Sem um candidato a vice definido e ainda sem apoio formal de partidos de centro, a convenção teve como principal objetivo mobilizar a militância e demonstrar força política. Entre as presenças confirmadas estavam o presidente da Argentina, Javier Milei, o governador de São Paulo, Tarcísio de Freitas (Republicanos), o presidente nacional do PL, Valdemar Costa Neto, e o coordenador da campanha, senador Rogério Marinho (PL-RN).
Segundo a reportagem da Folha de S.Paulo, a campanha tenta superar uma sequência de episódios que afetaram o desempenho político do senador nas últimas semanas, incluindo dificuldades para ampliar alianças, desgastes internos e repercussões negativas envolvendo a pré-campanha.
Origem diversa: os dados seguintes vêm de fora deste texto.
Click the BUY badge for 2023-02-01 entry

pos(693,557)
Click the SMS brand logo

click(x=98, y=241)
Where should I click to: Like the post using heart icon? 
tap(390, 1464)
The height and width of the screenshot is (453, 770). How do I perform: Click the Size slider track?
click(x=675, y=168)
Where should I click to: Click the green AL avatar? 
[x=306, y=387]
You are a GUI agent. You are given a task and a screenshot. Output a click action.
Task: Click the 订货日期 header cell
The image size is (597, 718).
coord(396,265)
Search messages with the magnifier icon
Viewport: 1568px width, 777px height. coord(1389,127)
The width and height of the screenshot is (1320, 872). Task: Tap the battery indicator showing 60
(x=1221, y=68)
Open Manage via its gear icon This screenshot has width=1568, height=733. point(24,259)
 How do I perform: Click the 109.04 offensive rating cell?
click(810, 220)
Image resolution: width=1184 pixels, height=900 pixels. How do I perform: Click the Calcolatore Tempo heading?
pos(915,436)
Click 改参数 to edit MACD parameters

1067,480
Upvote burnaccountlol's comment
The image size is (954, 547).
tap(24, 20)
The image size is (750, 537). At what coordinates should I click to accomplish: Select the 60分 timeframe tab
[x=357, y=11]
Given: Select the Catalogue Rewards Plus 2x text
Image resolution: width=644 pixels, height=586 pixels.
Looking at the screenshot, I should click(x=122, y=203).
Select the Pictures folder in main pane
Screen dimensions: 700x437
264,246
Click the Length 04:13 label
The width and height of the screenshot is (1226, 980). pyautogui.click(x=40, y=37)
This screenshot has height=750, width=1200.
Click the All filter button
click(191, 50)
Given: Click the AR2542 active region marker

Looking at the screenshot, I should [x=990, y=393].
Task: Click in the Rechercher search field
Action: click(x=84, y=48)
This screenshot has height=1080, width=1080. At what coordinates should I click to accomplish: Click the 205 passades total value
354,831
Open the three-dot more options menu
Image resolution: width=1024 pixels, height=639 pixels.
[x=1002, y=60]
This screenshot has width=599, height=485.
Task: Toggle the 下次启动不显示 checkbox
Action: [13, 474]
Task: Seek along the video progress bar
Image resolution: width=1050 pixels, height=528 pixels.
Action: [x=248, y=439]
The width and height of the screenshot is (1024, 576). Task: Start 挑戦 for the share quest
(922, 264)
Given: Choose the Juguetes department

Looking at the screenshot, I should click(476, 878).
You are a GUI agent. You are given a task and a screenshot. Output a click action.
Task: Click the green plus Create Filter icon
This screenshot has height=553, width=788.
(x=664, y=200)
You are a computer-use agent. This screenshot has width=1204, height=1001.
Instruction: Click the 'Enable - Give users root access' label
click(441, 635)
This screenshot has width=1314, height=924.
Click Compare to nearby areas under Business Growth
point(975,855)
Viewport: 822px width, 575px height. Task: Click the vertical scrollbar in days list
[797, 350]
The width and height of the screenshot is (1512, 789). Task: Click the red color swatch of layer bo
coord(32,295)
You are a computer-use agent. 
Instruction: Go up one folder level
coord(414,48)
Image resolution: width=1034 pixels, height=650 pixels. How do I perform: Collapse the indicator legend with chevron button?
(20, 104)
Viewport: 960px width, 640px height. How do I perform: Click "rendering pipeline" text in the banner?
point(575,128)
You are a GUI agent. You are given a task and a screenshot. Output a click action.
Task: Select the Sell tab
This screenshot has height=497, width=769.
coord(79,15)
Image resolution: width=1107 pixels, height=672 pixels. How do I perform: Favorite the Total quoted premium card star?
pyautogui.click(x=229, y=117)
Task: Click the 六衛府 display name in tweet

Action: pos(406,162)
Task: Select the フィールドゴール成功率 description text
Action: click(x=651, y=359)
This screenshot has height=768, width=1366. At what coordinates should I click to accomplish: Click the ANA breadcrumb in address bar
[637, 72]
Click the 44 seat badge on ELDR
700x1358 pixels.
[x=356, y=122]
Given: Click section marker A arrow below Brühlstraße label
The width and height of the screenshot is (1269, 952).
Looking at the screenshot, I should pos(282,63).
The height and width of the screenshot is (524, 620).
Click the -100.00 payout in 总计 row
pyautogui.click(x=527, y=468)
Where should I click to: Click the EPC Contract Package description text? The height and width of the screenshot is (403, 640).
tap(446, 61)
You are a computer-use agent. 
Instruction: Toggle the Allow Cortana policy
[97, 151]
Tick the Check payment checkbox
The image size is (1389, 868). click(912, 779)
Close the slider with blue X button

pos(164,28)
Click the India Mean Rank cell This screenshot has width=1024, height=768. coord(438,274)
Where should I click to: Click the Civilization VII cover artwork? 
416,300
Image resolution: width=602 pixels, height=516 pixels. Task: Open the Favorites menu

A estratégia da convenção foi apresentar um ambiente de união e entusiasmo entre os apoiadores.
Em uma transmissão ao vivo realizada antes do evento, Flávio Bolsonaro convocou os apoiadores a participarem da convenção e afirmou que faria um discurso voltado à esperança e ao futuro do país. A campanha também preparou peças publicitárias apresentando o senador como alternativa ao governo do presidente Luiz Inácio Lula da Silva (PT), com foco em propostas para segurança pública, economia e redução do custo de vida.
A presença de Javier Milei foi tratada pela campanha como um dos principais símbolos do evento. O presidente argentino participou da convenção após receber, horas antes, a Ordem do Ipiranga, maior honraria concedida pelo Governo do Estado de São Paulo, entregue pelo governador Tarcísio de Freitas.
Nos bastidores, aliados avaliam que a convenção representa uma oportunidade para reorganizar a campanha e recuperar parte do eleitorado bolsonarista após semanas marcadas por controvérsias. O desafio, segundo analistas, será ampliar o diálogo além da base mais fiel do partido e conquistar apoio entre eleitores de centro.
A oficialização da candidatura ocorre a pouco mais de dois meses do primeiro turno das eleições. Pesquisa Datafolha divulgada nesta semana mostrou Luiz Inácio Lula da Silva com 48% das intenções de voto contra 43% de Flávio Bolsonaro em um eventual segundo turno, indicando uma disputa ainda aberta, mas com vantagem para o atual presidente.